### DIRECTIONS
Pull out, word for word, every line from the beginning of the records through the line that contains "Action: [x=779, y=125]". Leave the pictures out of your answer.

--- START OF EXERCISE INPUTS ---

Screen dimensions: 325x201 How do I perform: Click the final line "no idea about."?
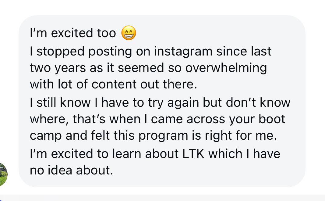click(x=71, y=170)
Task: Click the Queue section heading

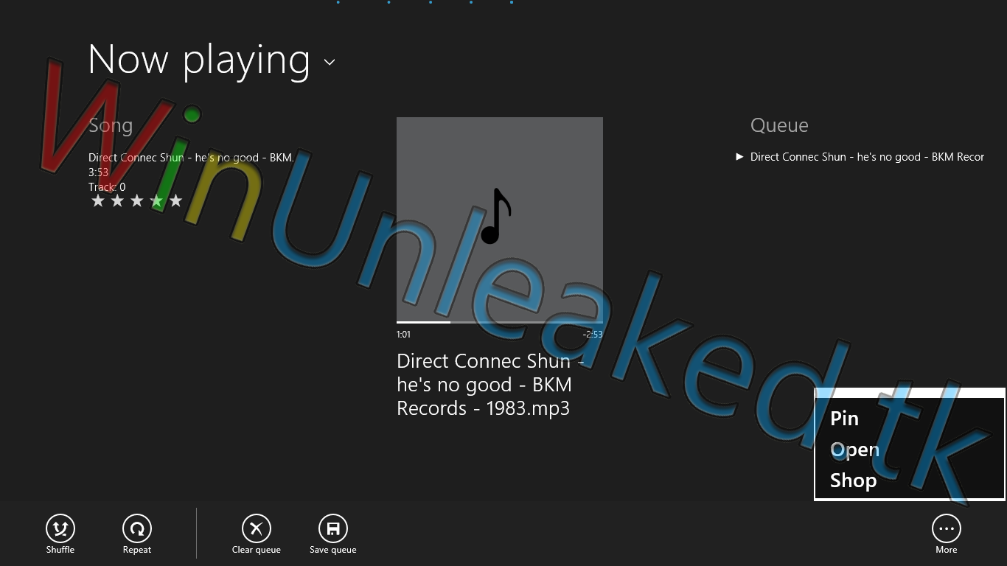Action: [x=779, y=125]
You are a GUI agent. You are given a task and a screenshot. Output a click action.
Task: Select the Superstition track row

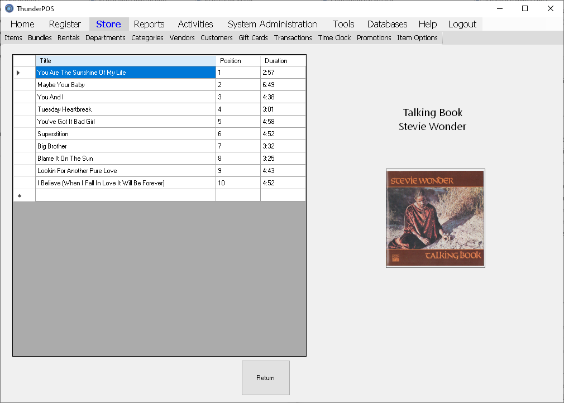126,134
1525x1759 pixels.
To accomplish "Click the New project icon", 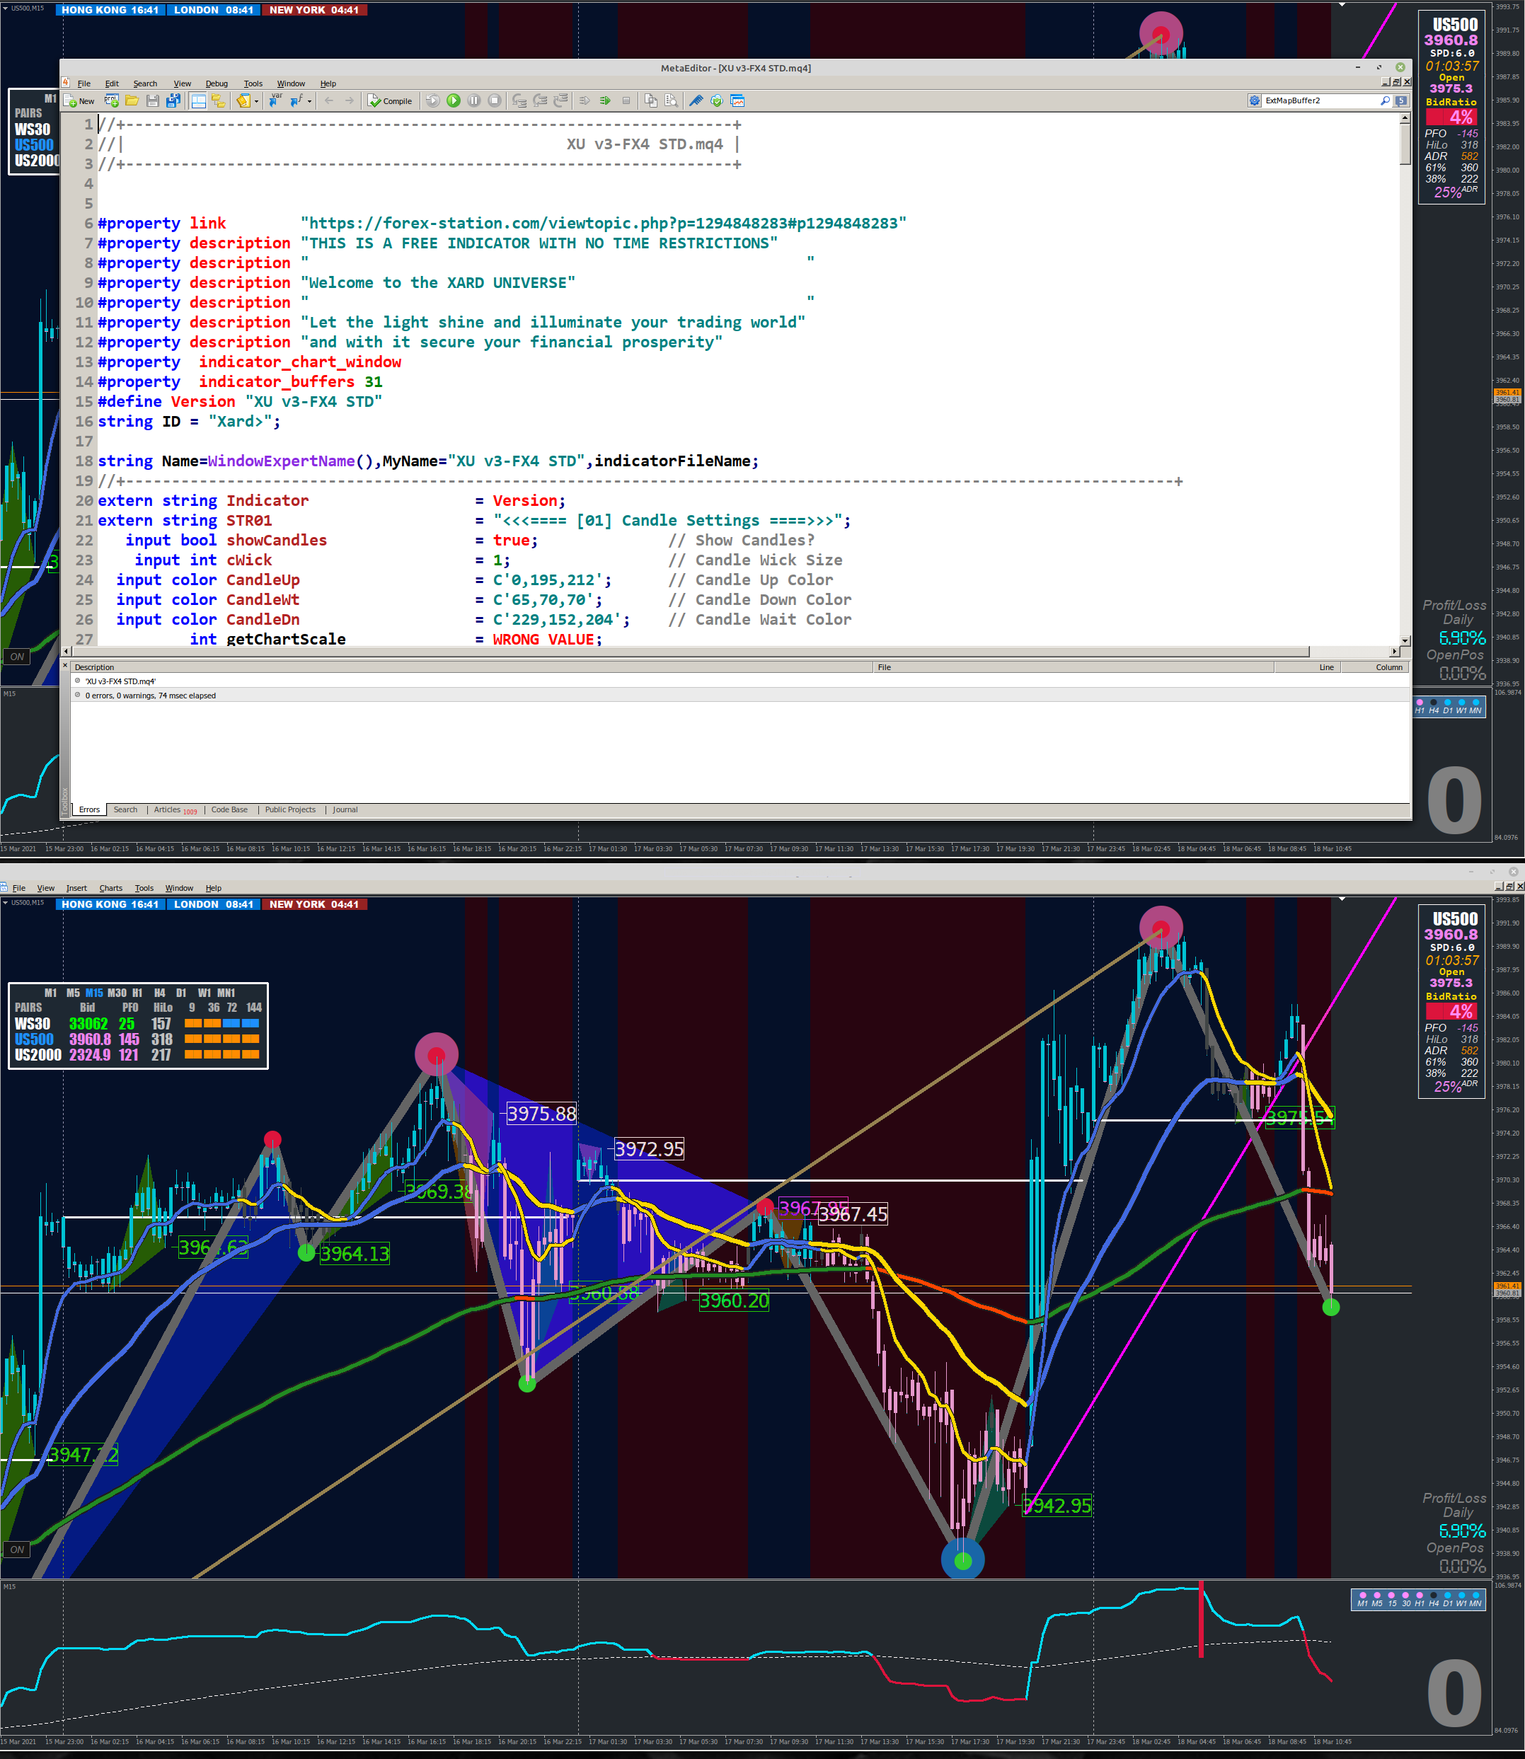I will click(111, 100).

--- END OF EXERCISE INPUTS ---

### TASK RESPONSE
Screen dimensions: 325x201 How do I perform: Click the final line "no idea about."?
click(x=71, y=170)
Task: Click the Queue section heading

Action: [x=779, y=125]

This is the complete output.